Containers are a lightweight technology that enables developers to package applications including their dependencies into an isolated environment, enabling them to move the containerized application between different environments, for example: (Dev, Prod, and Test) and different Operating Systems.
Containers are Linux processes that are isolated from the rest of the system. It can be considered as the evolution of Virtualization technology.
Image from: redhat.com
As you can see from the above images, both technologies enable running multiple Operating Systems side by side. But, the Linux Containers technology is much lightweight as compared to the traditional virtualization technologies using Hypervisor to emulate the hardware. The Containers share Host Operating System resources across all the containers which makes the containers much lighter and can run in parallel. Whereas Virtualization is a technology that allows you to create multiple simulated environments or dedicated resources from a single physical hardware system.
Another aspect of such lightweight technology is that they are portable and version controlled, so any container image which is running on say a Development environment would also work in different ones for example Production or Testing.
The Linux containers use the native Linux features known as Cgroups — Control Groups and Namespaces for creating isolated subsystems within the Host. Using Cgroups hardware resources such as CPU time, system memory, network bandwidth, or combinations of these resources — among user-defined groups of tasks (processes) running on a system can be appropriately divided up among tasks and users, increasing overall efficiency. Whereas Linux namespaces to isolated resources that a specific process sees. In Linux, there are mainly seven types of namespaces in use.

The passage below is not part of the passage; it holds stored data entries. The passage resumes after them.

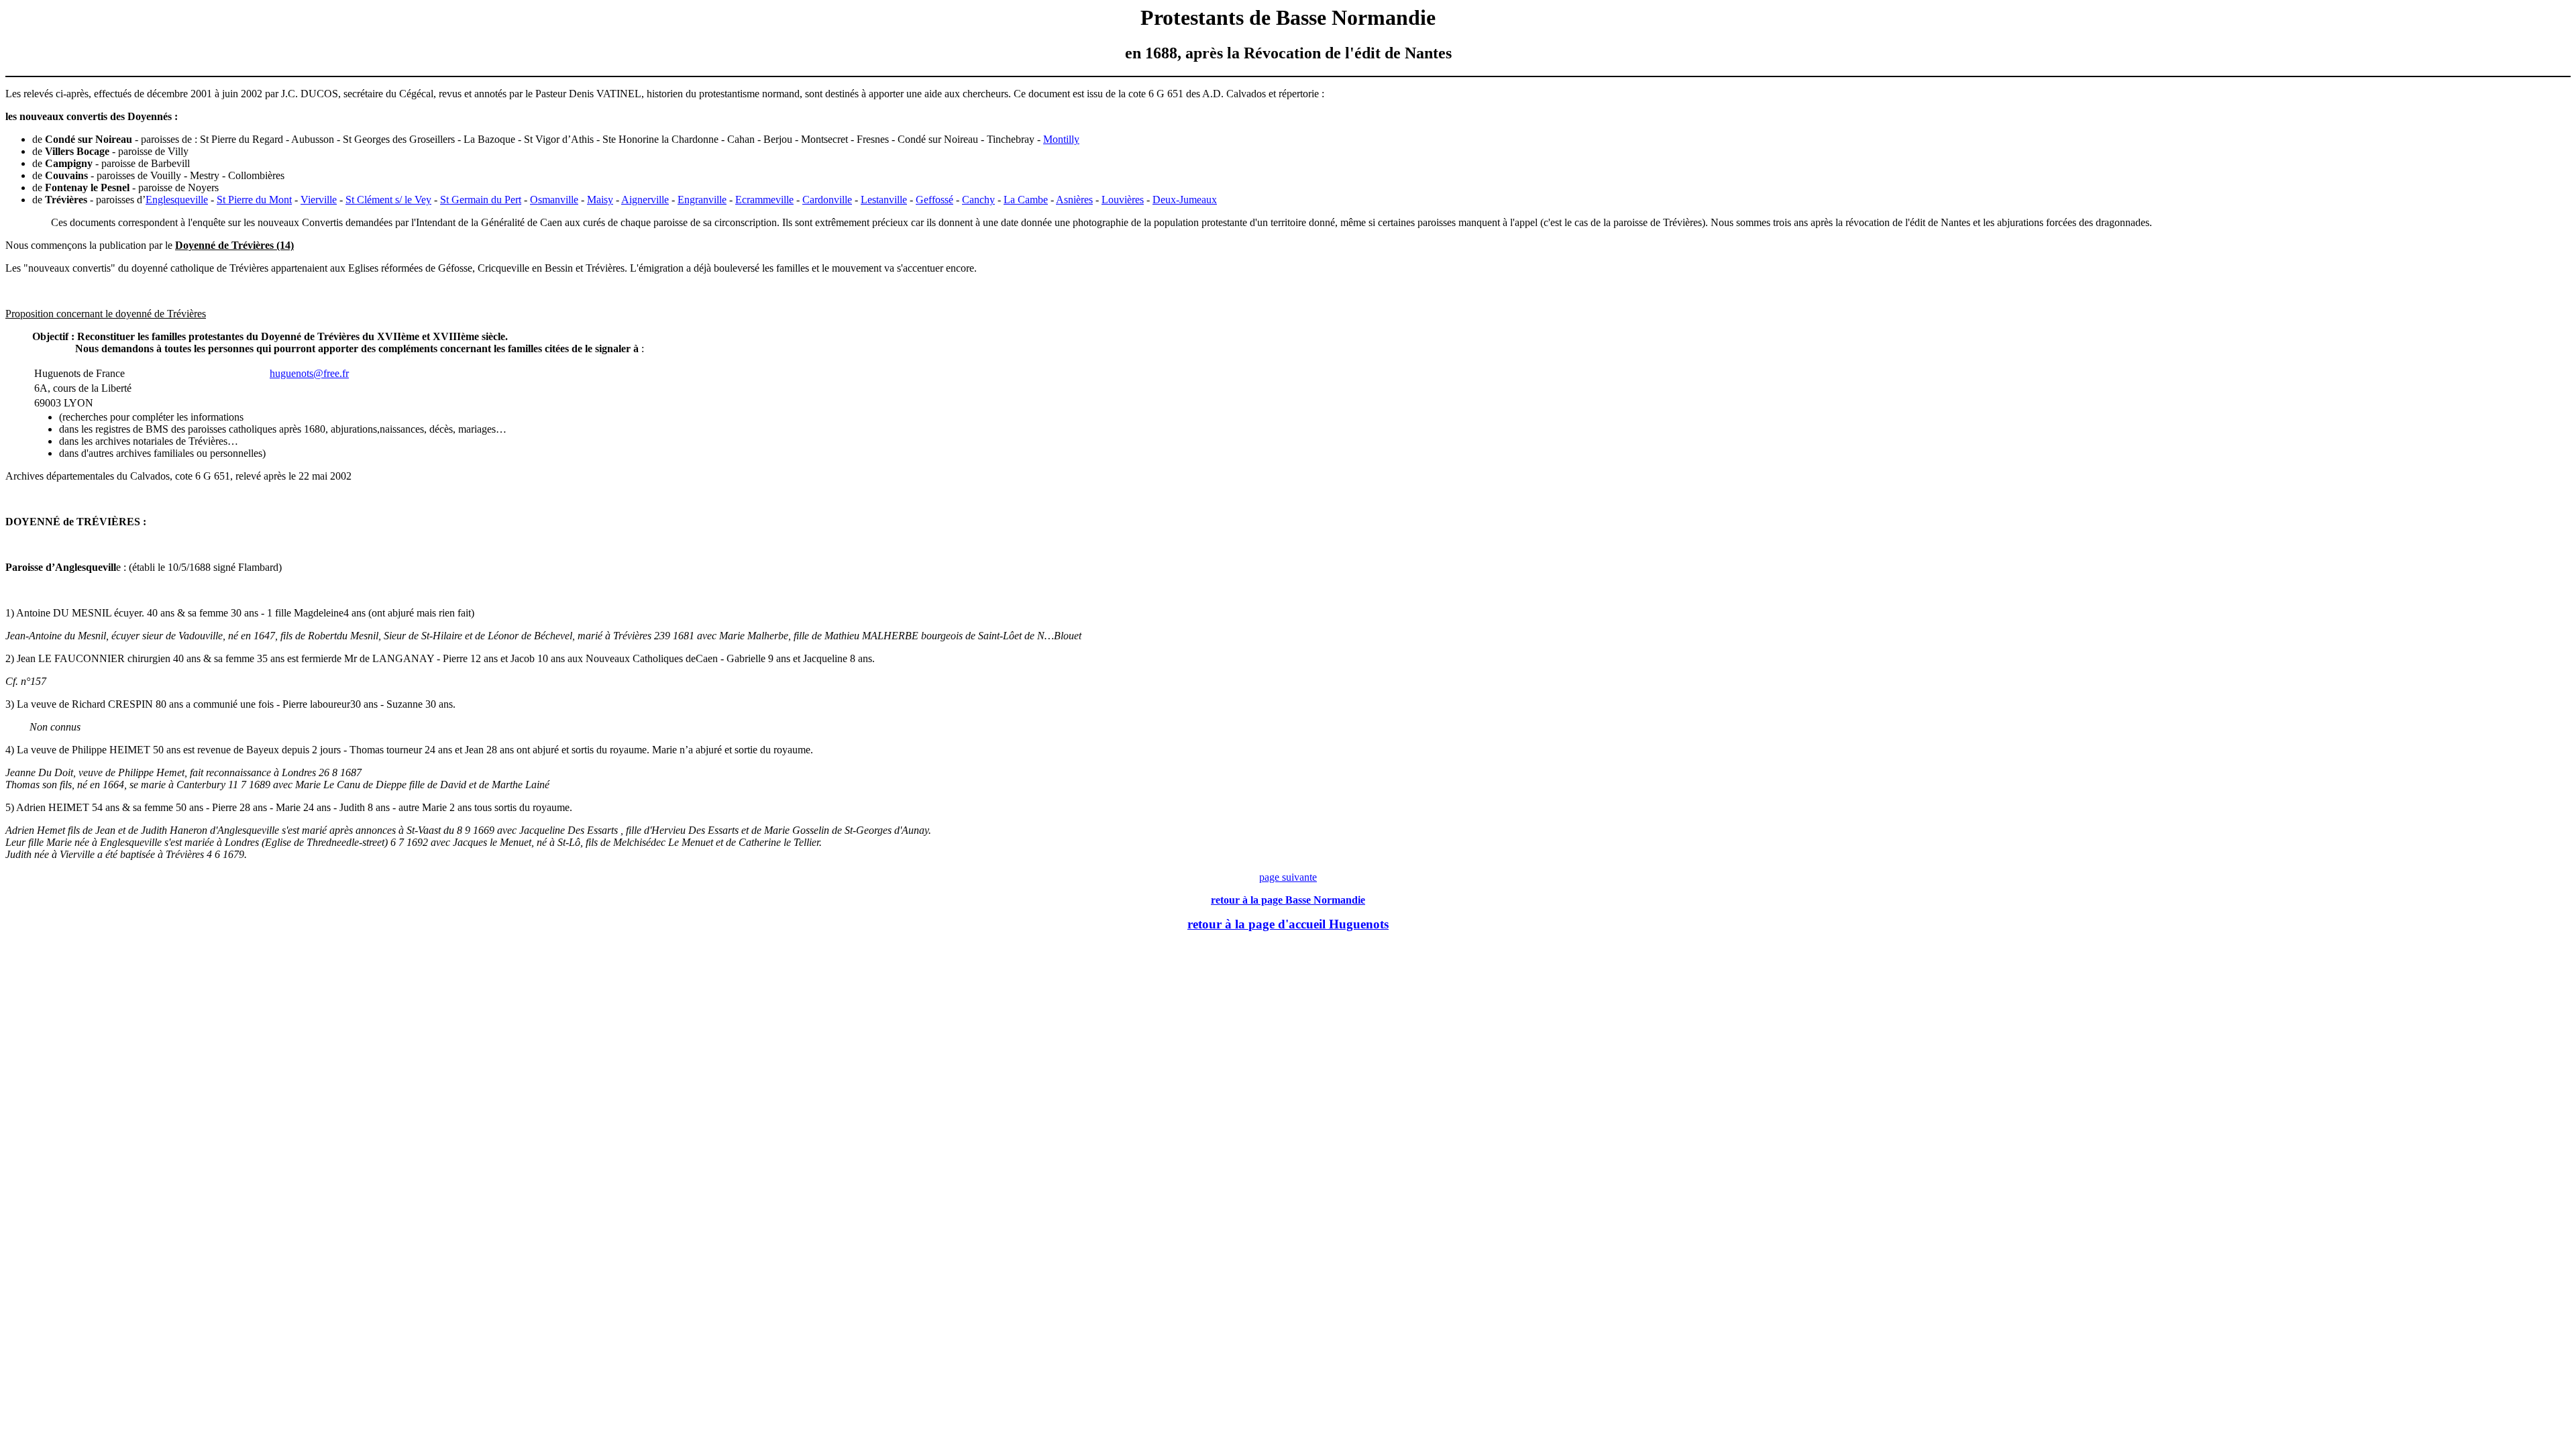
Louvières (1123, 199)
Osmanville (554, 199)
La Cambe (1026, 199)
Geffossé (934, 199)
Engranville (702, 199)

There are 3 major standards to ensure the interoperability of container technologies—the OCI Image, Distribution, and Runtime specifications. Docker, among many others, are members of the Open Container Initiative (OCI)—are enabling an open, industry standardization of container technologies.
An image is a read-only template with instructions for creating a Docker container. It is a set of instructions that defines what should run inside a container. Most container images are not built from scratch. Instead, an IT organization starts with an existing image as the foundation, then modifies it for the given project.
A Docker image typically specifies:
- Which external image to use as the basis for the container, unless the container image is written from scratch;
- Commands to run when the container starts;
- How to set up the file system within the container; and
- Additional instructions, such as which ports to open on the container, and how to import data from the host system.
Docker images are mainly specified using a special filetype called Dockerfile (This links to an official Dockerfile for an Nginx image) and all the requirement to build a container image from the resource specified above are entered. Each instruction in the Dockerfile adds a new layer to the image, with layers representing a portion of the image file system that either adds to or replaces the layer below it. Use the docker build command to tell Docker to generate a container image based on this Dockerfile.
Once you have a container image, you can start a container based on it. Docker containers are the way to execute that package of instructions in a runtime environment. A container includes the operating system, application code, runtime, system tools, system libraries, etc. bundled inside the container enabling the application to work as desired. We can start a container using the `docker run command. We can run multiple containers on the same machine and share the OS kernel with other containers, each running as isolated processes in user space.